The local currency had on Monday plunged to 288.8 to the greenback compared to a peg of 197 to 199, which the CBN had maintained in the 16 months to June 20 before allowing the naira to float freely.

The central bank intervened on Tuesday to sell dollars at the interbank market after floating the naira failed to attract trading between banks due to liquidity concerns, Reuters quoted traders as saying.

A total of $31m, sold between N282 and N285 per dollar, was done around 12pm, which traders said was an intervention by the central bank. The interbank market quoted the total traded volume at $73m.

The naira firmed to 281 after the dollar sales, recovering from a low of 287 it touched earlier on Tuesday.

On Monday, the CBN said it cleared a total foreign exchange demand backlog of $4bn, with a dollar exchanging for N280 at the foreign exchange market.

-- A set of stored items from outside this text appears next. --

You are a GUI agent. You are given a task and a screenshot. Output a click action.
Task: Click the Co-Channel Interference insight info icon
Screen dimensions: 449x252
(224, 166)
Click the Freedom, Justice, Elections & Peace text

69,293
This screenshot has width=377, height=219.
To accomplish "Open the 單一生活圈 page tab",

The Chief Executive Officer, Cowry Asset Management Limited, Mr. Johnson Chukwu, said in a telephone interview with our correspondent, “For you to have an appreciating currency, the state of supply sources must be quite strong. Today, the central bank is virtually the sole supplier in the primary segment of the market. Until the other sources develop, then the naira will continue to be under pressure.

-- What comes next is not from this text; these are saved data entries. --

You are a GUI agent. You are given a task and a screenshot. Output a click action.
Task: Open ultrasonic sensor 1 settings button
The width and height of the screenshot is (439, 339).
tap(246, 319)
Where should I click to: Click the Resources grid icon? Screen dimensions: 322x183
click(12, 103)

“When naira liquidity reduces, the pressure will moderate. Naira liquidity will reduce when the $4bn that they claimed they have met is withdrawn from the system. It is about N1.3tn and that is about the liquidity that has been pursuing forex. So, you are going to see a moderation in demand.”

He added, “In the immediate term, you are going to see continuous volatility and possible depreciation of the naira; in the medium term, we may see stability; and then in the long term, we will see appreciation.

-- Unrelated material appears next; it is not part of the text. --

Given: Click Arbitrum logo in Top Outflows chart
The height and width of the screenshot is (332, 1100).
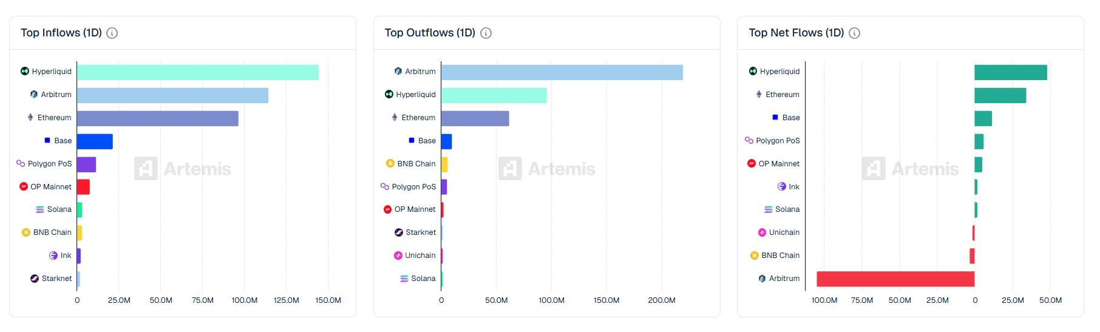Looking at the screenshot, I should [398, 71].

“Clearly, it is not a sustainable approach because the central bank does not have a limitless war chest to continue to intervene.”

The Chief Executive Officer, Chapel Hill Denham, a Lagos-based investment bank, Mr. Bolaji Balogun, said it would take awhile for the market to settle, considering that the backlog of forex demand had built up in recent months.

He said, “This is something that the central bank should have done six months ago. By now, the backlog would have been cleared. By delaying so long, the backlog builds up and you have much more to clear. We must clear that backlog.

“Investors are going to watch the market and gradually deep their toes back into the market. An investor who had $500m to $600m here is not going to bring it back at once. They will make sure that the market is working before they will bring in big money.”

Describing recent developments in the interbank market as the start of a positive direction, Balogun said the central bank might also have to tighten money supply, which meant that interest rate would go up.

The central bank, which has seen its reserves fall to more than 10-year low of $26.4bn, will struggle to keep intervening on a large scale to defend the currency, according to the UBS Wealth Management.

“They can’t do this for months. We could see further pressure on the naira and it may depreciate to about 300 per dollar,” Bloomberg quoted Jonas David, a Zurich-based emerging-markets analyst at UBS Wealth Management to have said.